### WORK ITEM
Transcribe, with complete accuracy, all of the entries below except for the pictures.

----------

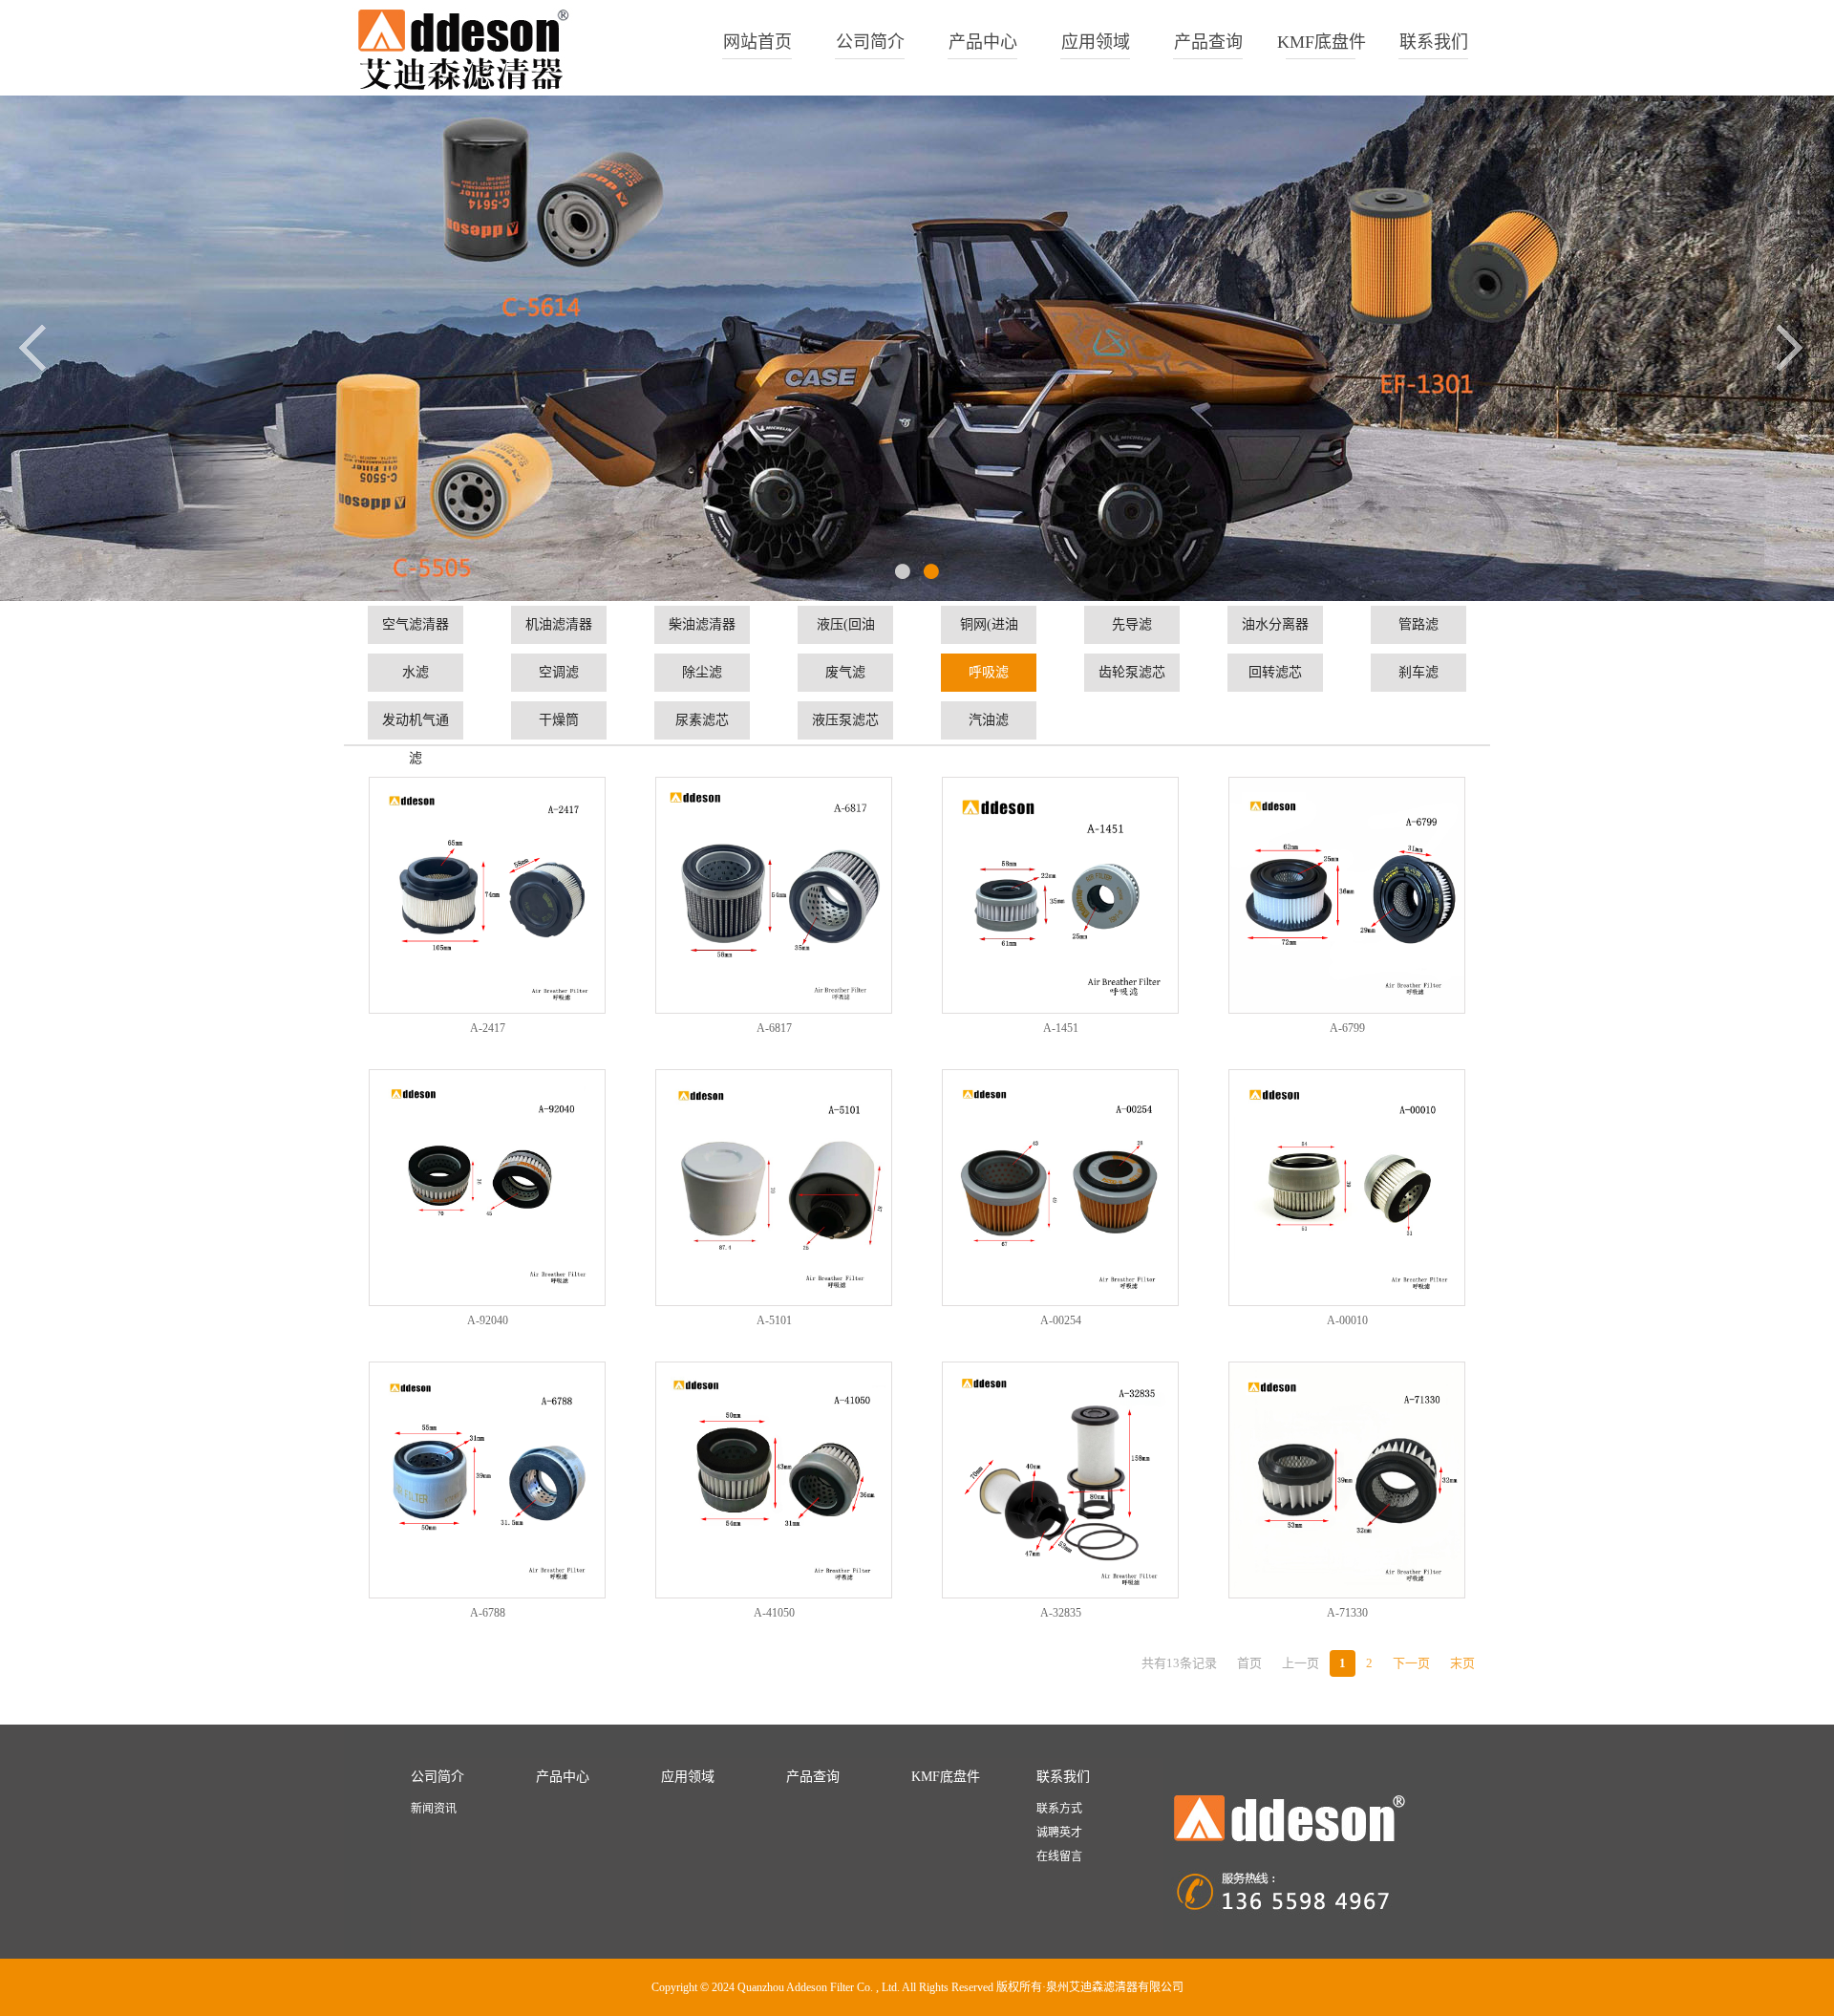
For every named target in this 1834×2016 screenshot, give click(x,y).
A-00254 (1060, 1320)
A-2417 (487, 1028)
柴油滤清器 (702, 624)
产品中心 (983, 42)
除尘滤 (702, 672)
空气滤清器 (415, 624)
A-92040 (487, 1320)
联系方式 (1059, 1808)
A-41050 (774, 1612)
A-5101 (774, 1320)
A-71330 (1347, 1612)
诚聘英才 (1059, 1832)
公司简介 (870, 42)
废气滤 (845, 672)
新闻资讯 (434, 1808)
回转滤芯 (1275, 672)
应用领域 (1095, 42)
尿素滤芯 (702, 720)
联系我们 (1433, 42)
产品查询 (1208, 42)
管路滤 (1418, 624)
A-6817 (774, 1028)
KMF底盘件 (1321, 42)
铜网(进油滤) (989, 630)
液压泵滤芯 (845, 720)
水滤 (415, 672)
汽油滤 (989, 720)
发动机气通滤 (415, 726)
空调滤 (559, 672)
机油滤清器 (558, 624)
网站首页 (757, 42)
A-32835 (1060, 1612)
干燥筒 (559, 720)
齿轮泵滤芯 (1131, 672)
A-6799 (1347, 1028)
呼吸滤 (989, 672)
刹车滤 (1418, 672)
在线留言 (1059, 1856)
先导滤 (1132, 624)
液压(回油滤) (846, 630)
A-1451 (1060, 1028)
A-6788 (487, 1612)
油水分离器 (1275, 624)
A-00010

----------

### YOUR RESPONSE
For every named target in this 1834×2016 screenshot, give click(x,y).
A-00254 (1060, 1320)
A-2417 (487, 1028)
柴油滤清器 (702, 624)
产品中心 (983, 42)
除尘滤 (702, 672)
空气滤清器 (415, 624)
A-92040 (487, 1320)
联系方式 (1059, 1808)
A-41050 (774, 1612)
A-5101 (774, 1320)
A-71330 (1347, 1612)
诚聘英才 (1059, 1832)
公司简介 (870, 42)
废气滤 (845, 672)
新闻资讯 (434, 1808)
回转滤芯 (1275, 672)
应用领域 (1095, 42)
尿素滤芯 (702, 720)
联系我们 (1433, 42)
产品查询 (1208, 42)
管路滤 (1418, 624)
A-6817 (774, 1028)
KMF底盘件 (1321, 42)
铜网(进油滤) (989, 630)
液压泵滤芯 (845, 720)
水滤 (415, 672)
汽油滤 (989, 720)
发动机气通滤 (415, 726)
空调滤 (559, 672)
机油滤清器 (558, 624)
网站首页 (757, 42)
A-32835 (1060, 1612)
干燥筒 (559, 720)
齿轮泵滤芯 (1131, 672)
A-6799 (1347, 1028)
呼吸滤 (989, 672)
刹车滤 (1418, 672)
在线留言 (1059, 1856)
先导滤 (1132, 624)
液压(回油滤) (846, 630)
A-1451 (1060, 1028)
A-6788 (487, 1612)
油水分离器 (1275, 624)
A-00010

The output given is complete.